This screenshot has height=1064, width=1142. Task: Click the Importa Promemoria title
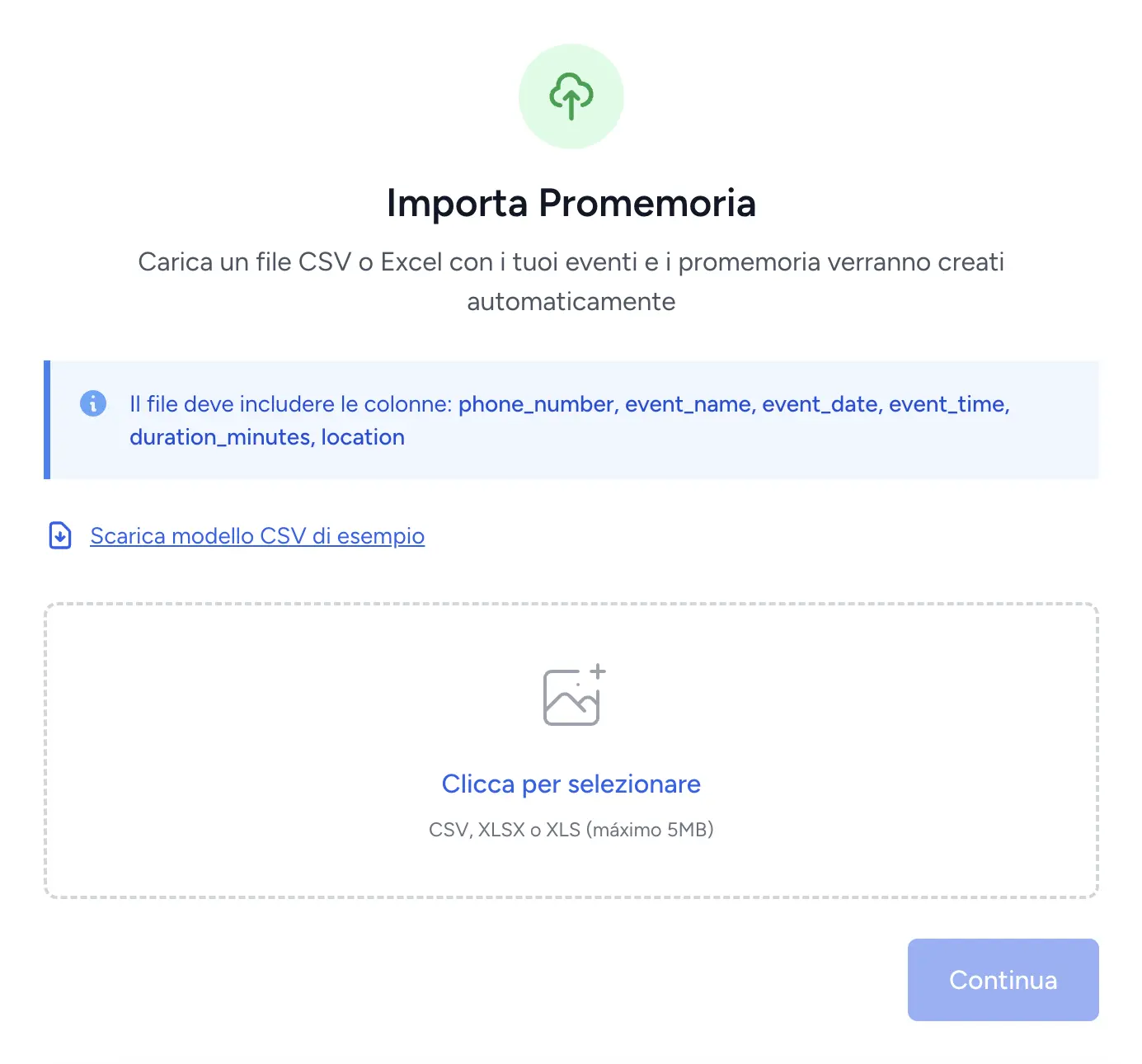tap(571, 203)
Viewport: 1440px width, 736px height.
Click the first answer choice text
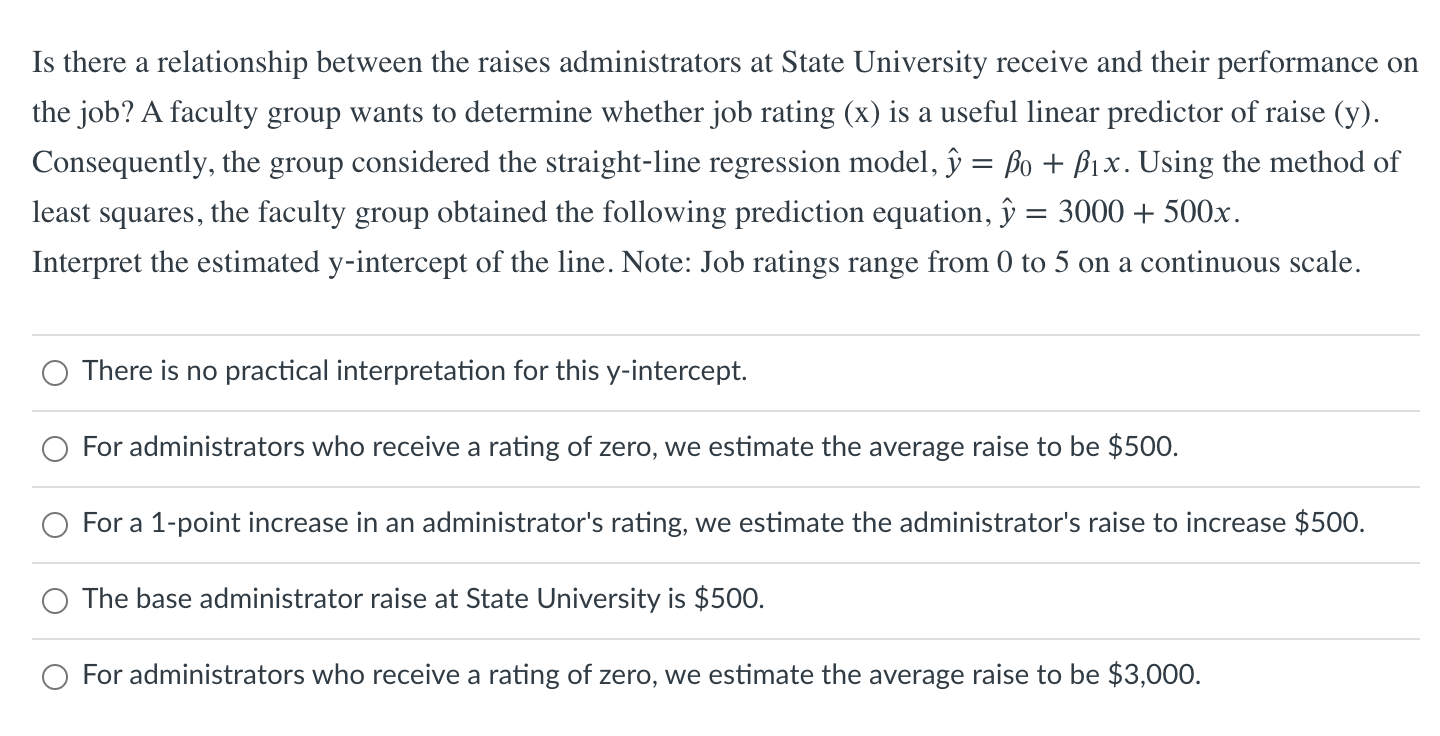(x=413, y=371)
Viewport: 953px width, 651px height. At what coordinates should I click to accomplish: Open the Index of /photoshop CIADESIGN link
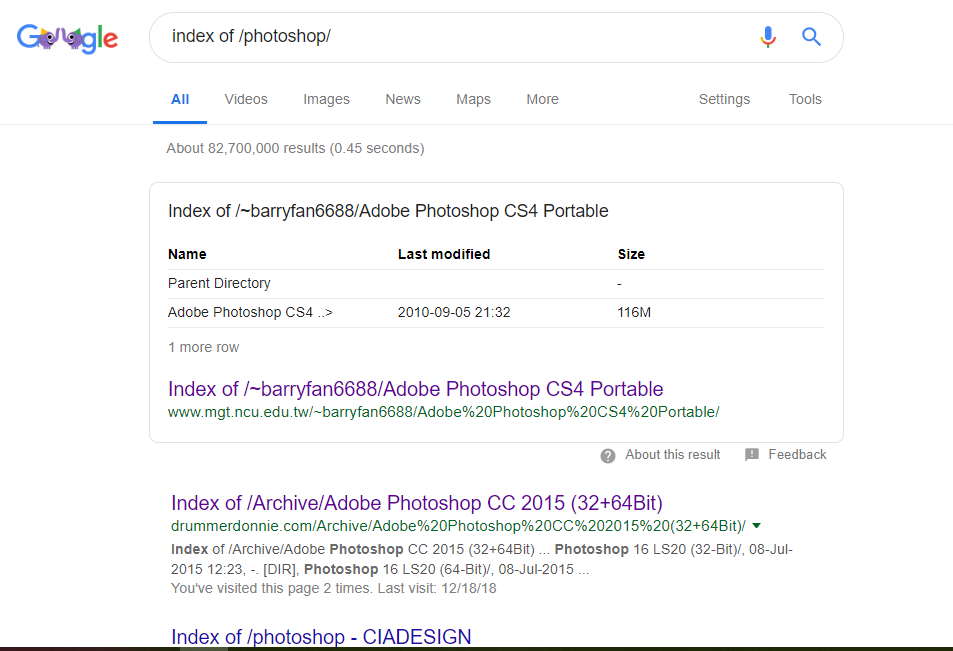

* * *

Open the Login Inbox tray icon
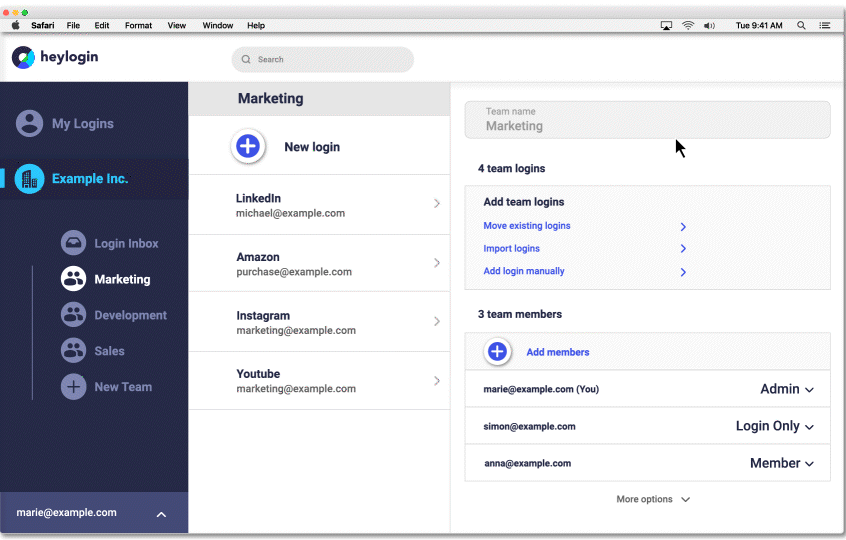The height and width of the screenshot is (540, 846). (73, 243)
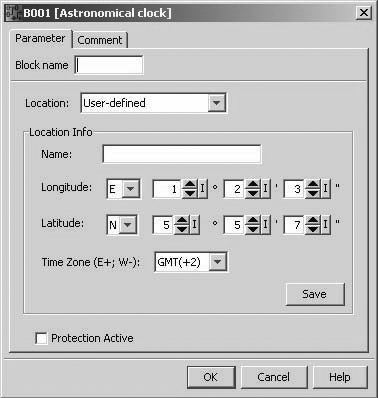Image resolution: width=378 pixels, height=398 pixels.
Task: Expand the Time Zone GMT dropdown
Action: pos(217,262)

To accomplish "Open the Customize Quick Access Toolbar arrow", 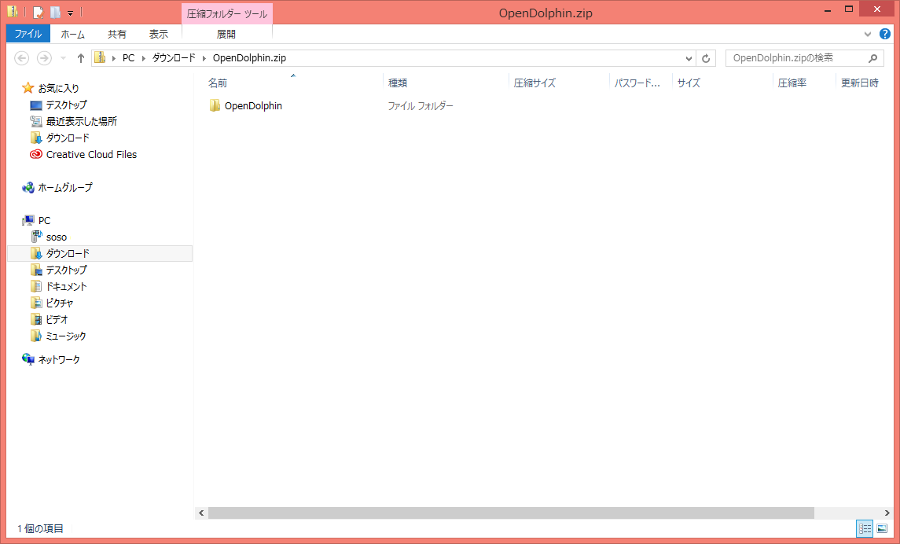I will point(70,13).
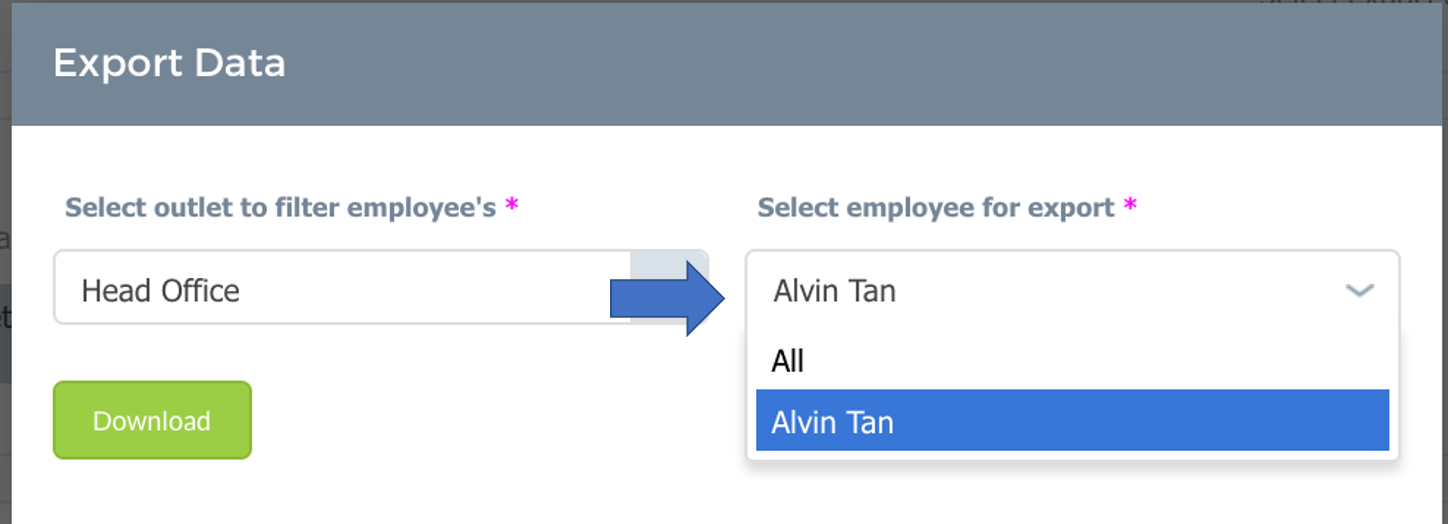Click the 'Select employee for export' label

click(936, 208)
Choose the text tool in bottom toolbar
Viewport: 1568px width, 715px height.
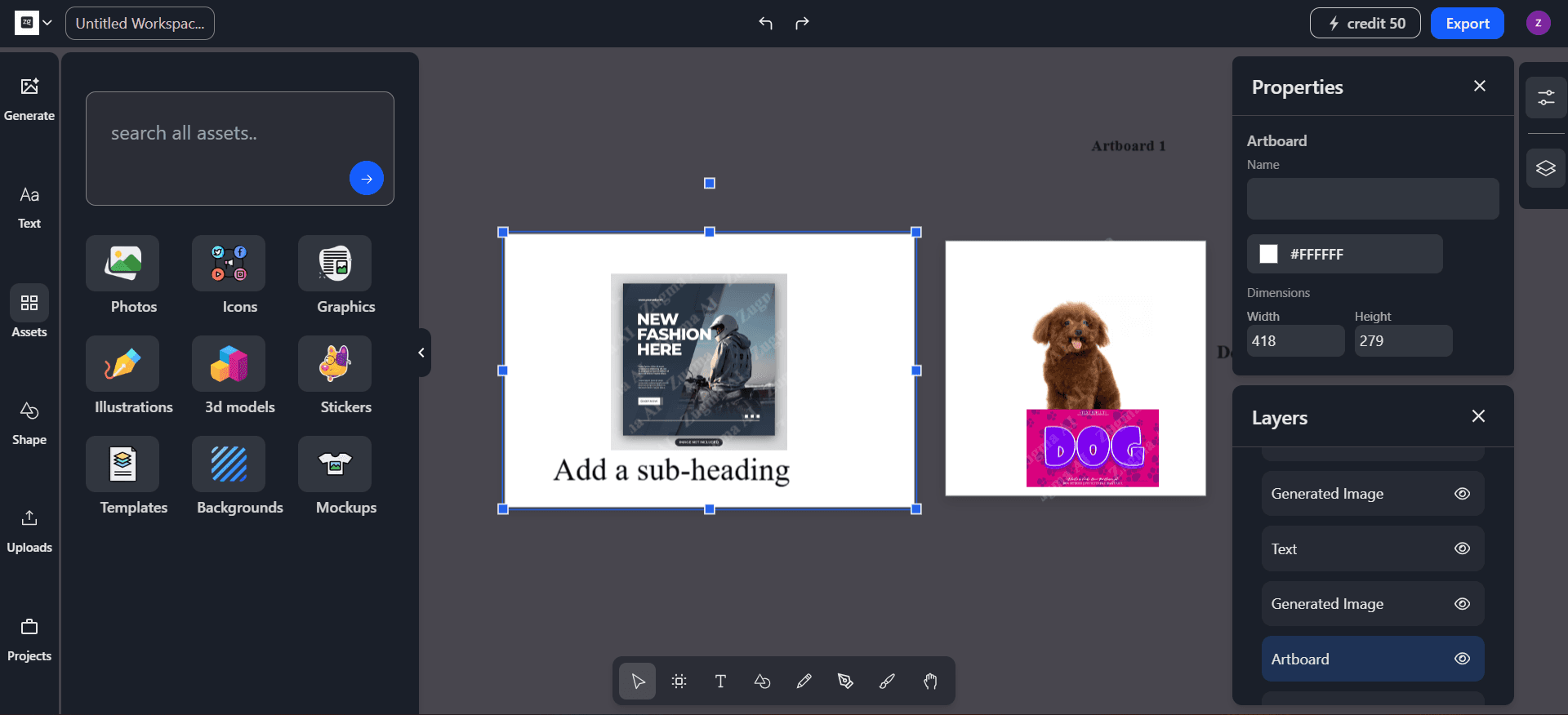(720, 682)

## Task statement
From the line with "Viewport: 1440px width, 736px height." up to and including the line with "Viewport: 953px width, 651px" above, retype every line exactly and nothing more; leave out the pictures.

## Task output
Viewport: 1440px width, 736px height.
Click the first answer choice text
(x=413, y=371)
Viewport: 953px width, 651px height. At what coordinates should I click to accomplish: Open the Index of /photoshop CIADESIGN link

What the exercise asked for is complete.